Now you're just working through the transaction process. Your mortgage isn't going to be a problem, as you have excellent credit and 20% for the down payment. The title binder looks fine, and there haven't been any surprises. You're proud of your cost research and negotiation skills. Then the appraisal comes in, and you're disappointed to see that the value is what you agreed to pay. What happened to that below-market bargain? You expected to see the appraisal verifying your good fortune, but it came in at the contract price.
The Job of the Appraiser
In this and most home purchases, the appraiser's employer is the lender. The job of the appraiser is to provide a value that covers the investment of the lender in case you default. That 10%+ below the market price you believe you negotiated is real, but the appraiser often will not validate it for you. By coming in at the agreed-upon contract price or not much above, the appraiser has done their job and kept the deal in play. Coming in with a value significantly higher isn't going to make the lender happy, as it's a numbers game and the number has to be at or above the purchase price.

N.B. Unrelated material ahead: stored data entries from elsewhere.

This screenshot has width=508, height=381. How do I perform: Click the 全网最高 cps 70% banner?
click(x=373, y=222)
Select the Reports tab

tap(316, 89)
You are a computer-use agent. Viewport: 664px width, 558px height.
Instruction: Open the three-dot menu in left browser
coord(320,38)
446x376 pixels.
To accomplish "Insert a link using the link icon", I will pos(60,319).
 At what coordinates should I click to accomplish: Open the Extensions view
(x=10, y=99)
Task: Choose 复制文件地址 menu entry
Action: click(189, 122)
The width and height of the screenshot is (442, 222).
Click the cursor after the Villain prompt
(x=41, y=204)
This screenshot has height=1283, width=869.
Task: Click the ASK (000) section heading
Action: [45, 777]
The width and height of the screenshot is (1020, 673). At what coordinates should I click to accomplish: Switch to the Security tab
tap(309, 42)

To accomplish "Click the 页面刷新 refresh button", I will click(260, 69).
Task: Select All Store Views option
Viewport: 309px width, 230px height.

The Declining Market Factor
After the housing and mortgage crash that began in 2007, the rules for lenders got dramatically modified. A lot more restrictions were put into play with the intent of avoiding loans to buyers for homes they couldn't afford. The rules for selecting appraisers and for how they valued homes also changed. Lenders can no longer choose any appraiser they want. Instead, they pull one from a pool, at times getting an appraiser from out of the market area.

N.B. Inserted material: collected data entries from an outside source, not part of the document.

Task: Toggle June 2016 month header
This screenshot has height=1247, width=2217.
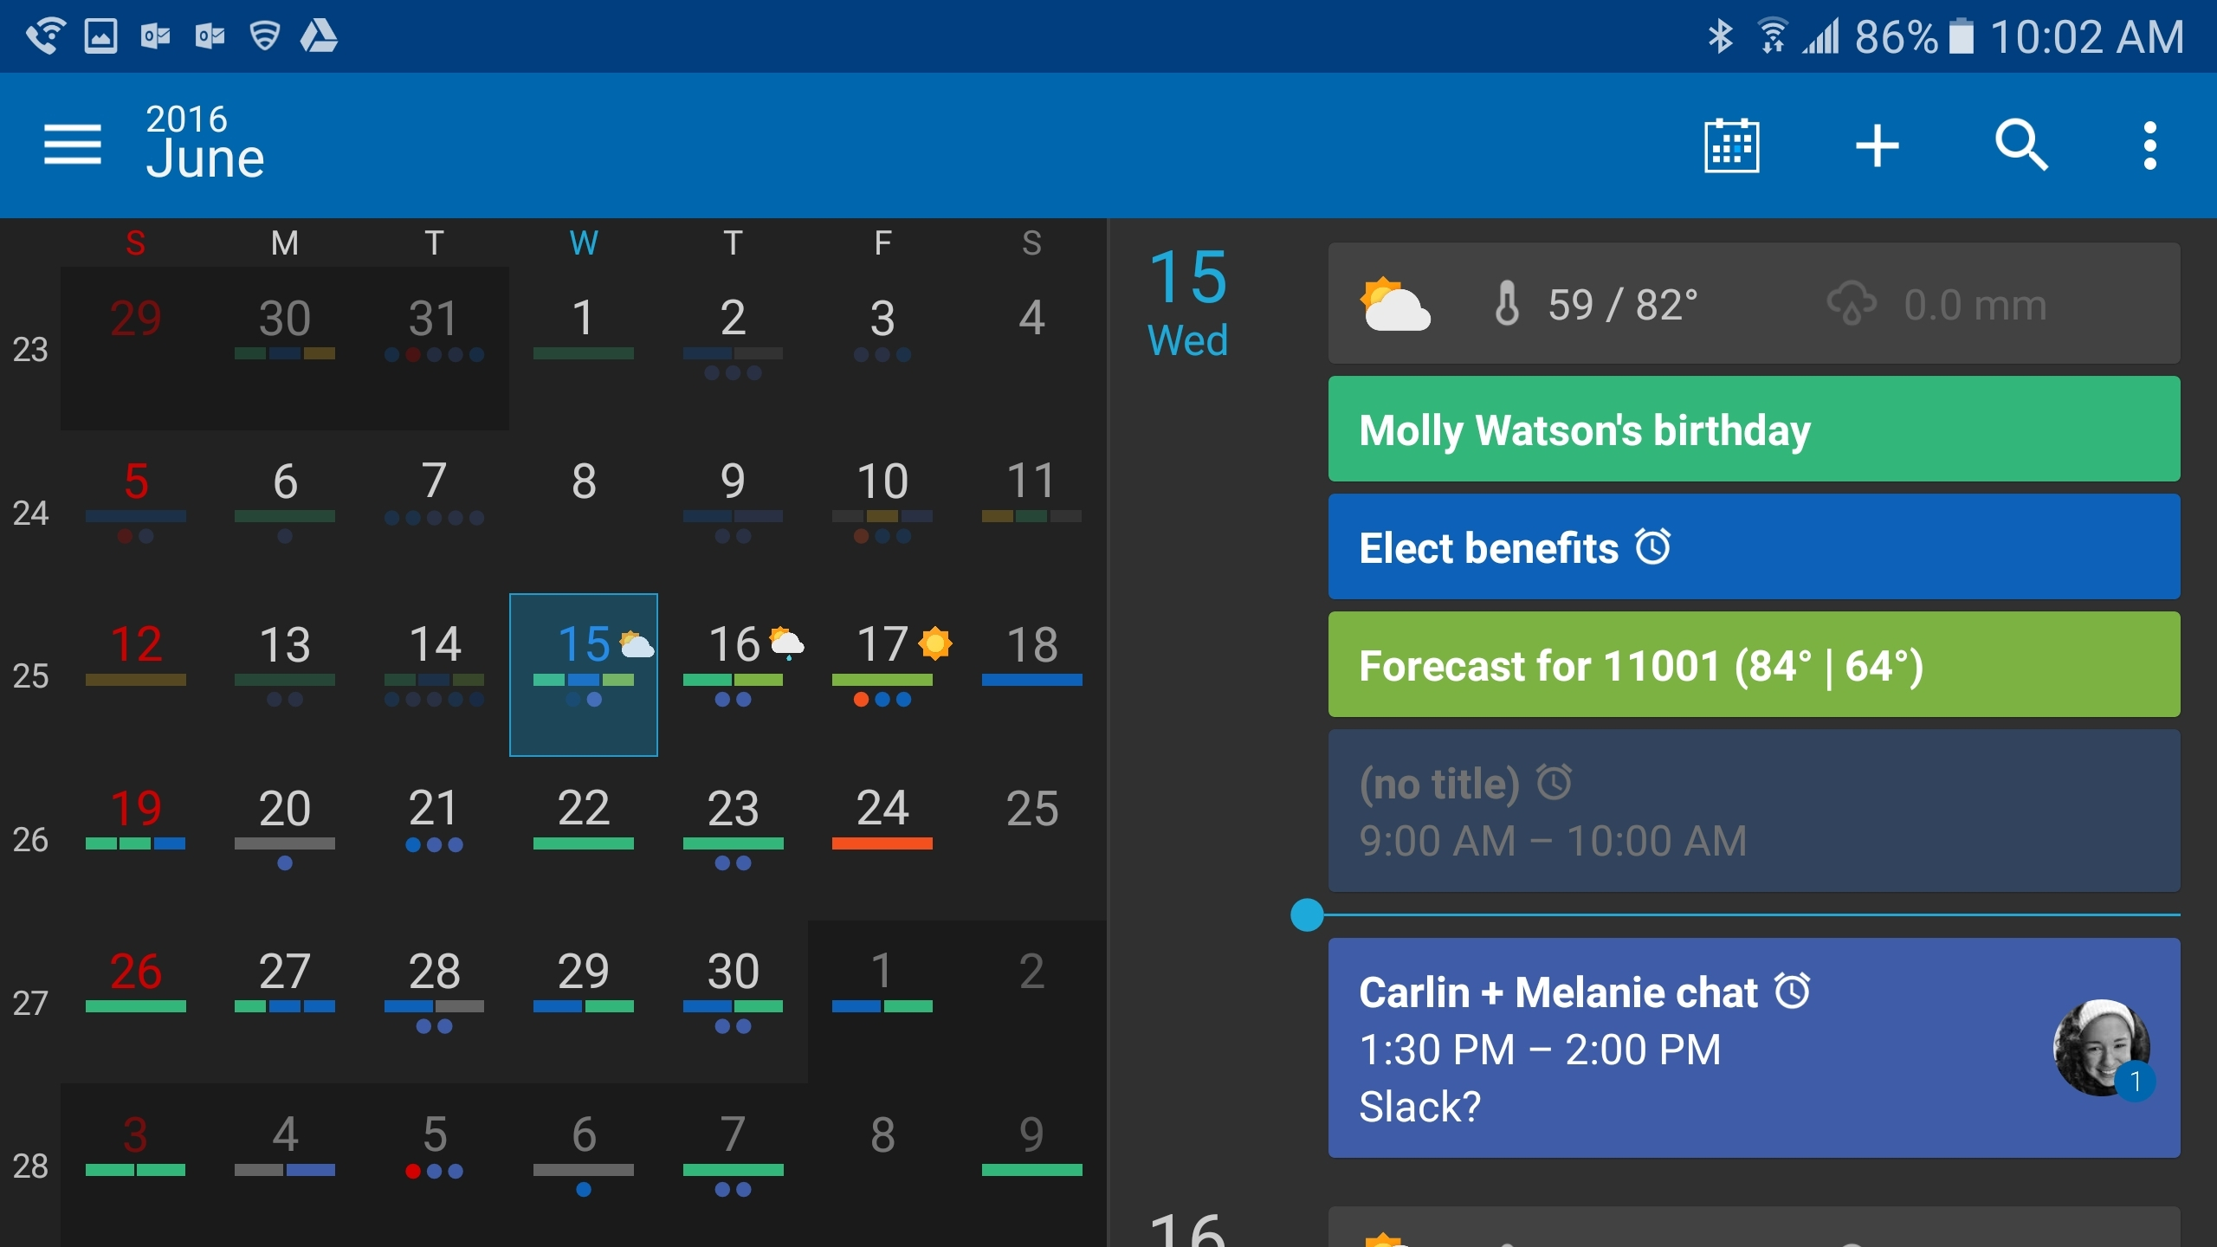Action: 207,143
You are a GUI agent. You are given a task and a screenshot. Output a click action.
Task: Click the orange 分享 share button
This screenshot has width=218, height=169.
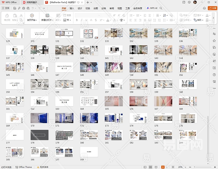212,8
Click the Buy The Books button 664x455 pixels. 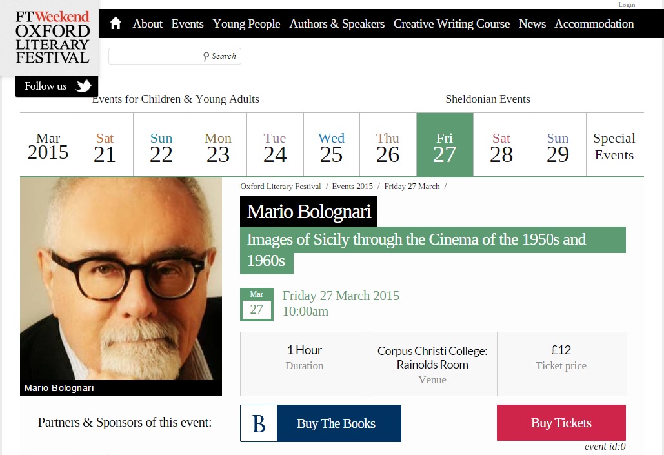click(x=321, y=423)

Then the appraiser must assess the current market to determine if prices are rising or declining, or if the market is stable. If prices are going down, the cost of the home you're buying will reflect the decline of the local market as a whole. That doesn't necessarily mean your home is worth less, only that the market's general condition indicates that it may be.
If you want to prove to yourself that you got that great deal, you can hire an appraiser, spend a few hundred dollars, and probably find that you're right. That's because this appraiser is working for you, not the lender, and you aren't going to be using the valuation for a default and foreclosure process.